Qumeric comments on Sparks of Artificial General Intelligence: Early experiments with GPT-4 | Microsoft Research

Qumeric 23 Mar 2023 9:34 UTC
5 points
−5
Might be caused mostly by data leaks (training set contamination).
- Bogdan Ionut Cirstea 23 Mar 2023 11:15 UTC
  15 points
  11
  Parent
  Probably not, from the paper: ‘We used LeetCode in Figure 1.5 in the introduction, where GPT-4 passes all stages of mock interviews for major tech companies. Here, to test on fresh questions,
  we construct a benchmark of 100 LeetCode problems posted after October 8th, 2022, which is after GPT-4’s pretraining period.’
  - Qumeric 23 Mar 2023 13:05 UTC
    15 points
    6
    Parent
    Good point. It’s a bit weird that performance on easy Codeforces questions is so bad (0/10) though.

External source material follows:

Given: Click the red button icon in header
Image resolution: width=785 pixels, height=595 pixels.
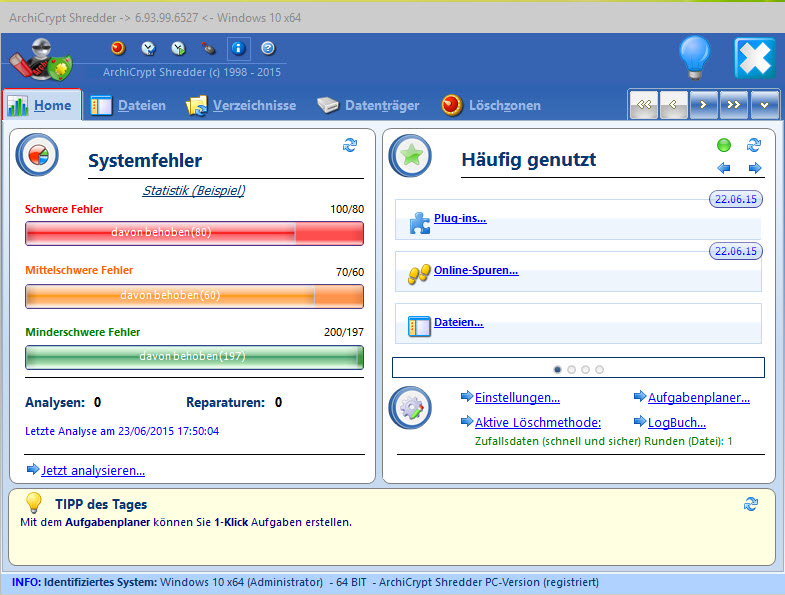Looking at the screenshot, I should tap(118, 48).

    https://twitter.com/cHHillee/status/1635790330854526981
  - Abe 24 Mar 2023 14:10 UTC
    2 points
    1
    Parent
    Leetcode questions are not selected for novelty. In fact, the best way to get a problem turned into a Leetcode question is to post it to Leetcode’s discussion board and say someone asked you it in an interview at a big tech company. So it’s still possible that some or even many these questions appear nearly verbatim in the training data.